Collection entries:

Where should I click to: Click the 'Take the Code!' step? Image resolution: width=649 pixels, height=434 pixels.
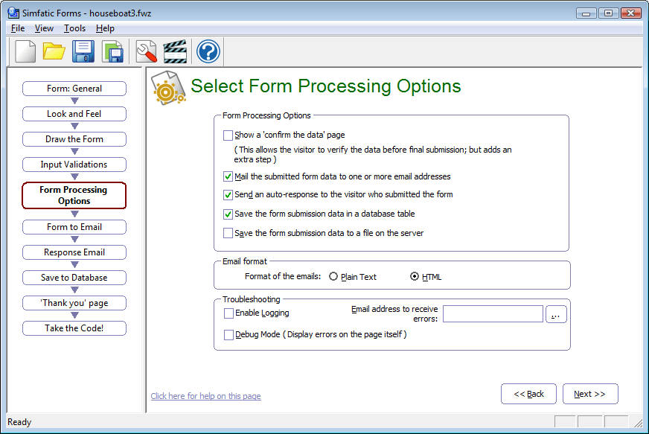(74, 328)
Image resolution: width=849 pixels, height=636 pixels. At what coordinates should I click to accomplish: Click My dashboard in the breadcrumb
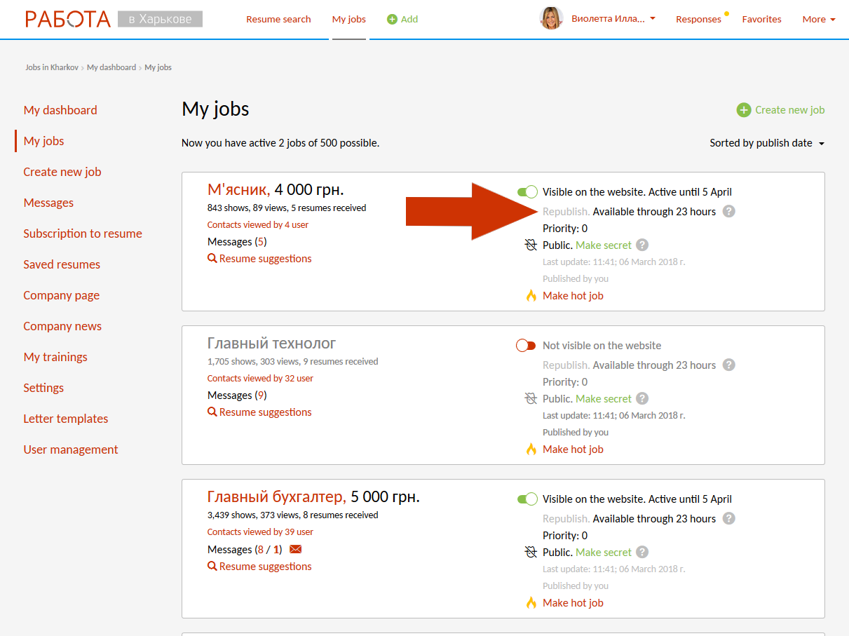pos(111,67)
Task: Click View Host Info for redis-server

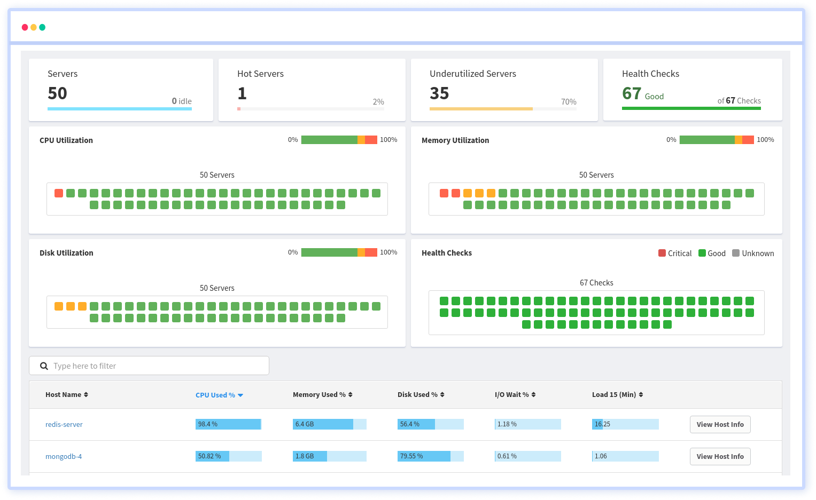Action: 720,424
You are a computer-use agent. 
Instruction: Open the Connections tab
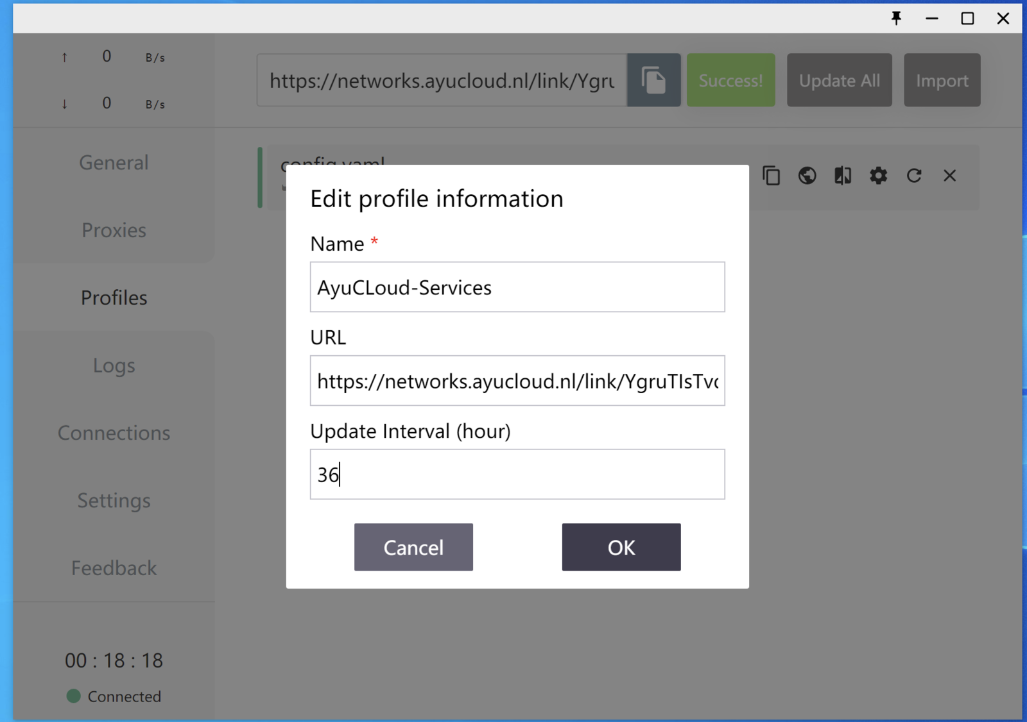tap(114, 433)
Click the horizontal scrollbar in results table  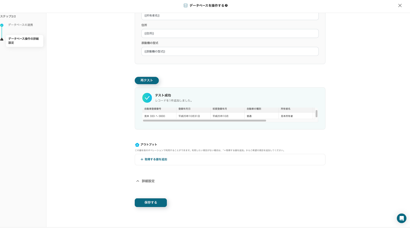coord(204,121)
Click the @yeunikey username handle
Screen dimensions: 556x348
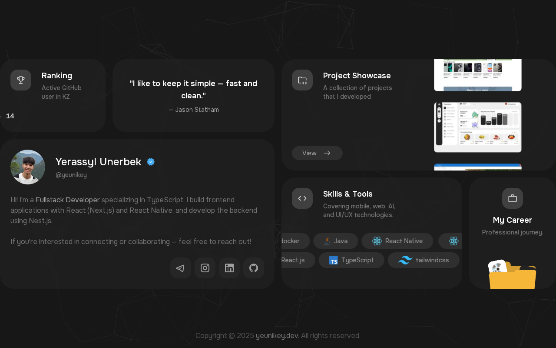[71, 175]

== Work task ==
The lines from the top of the data above through the one holding "You are a computer-use agent." are to be repeated exactly, and only those, with no pictures.

== Response ==
Where should I click to: Click the 'Take the Code!' step? Image resolution: width=649 pixels, height=434 pixels.
(74, 328)
Image resolution: width=849 pixels, height=636 pixels. At what coordinates should I click to accomplish: Click My dashboard in the breadcrumb
pos(111,67)
Task: Click View Host Info for redis-server

Action: 720,424
You are a computer-use agent. 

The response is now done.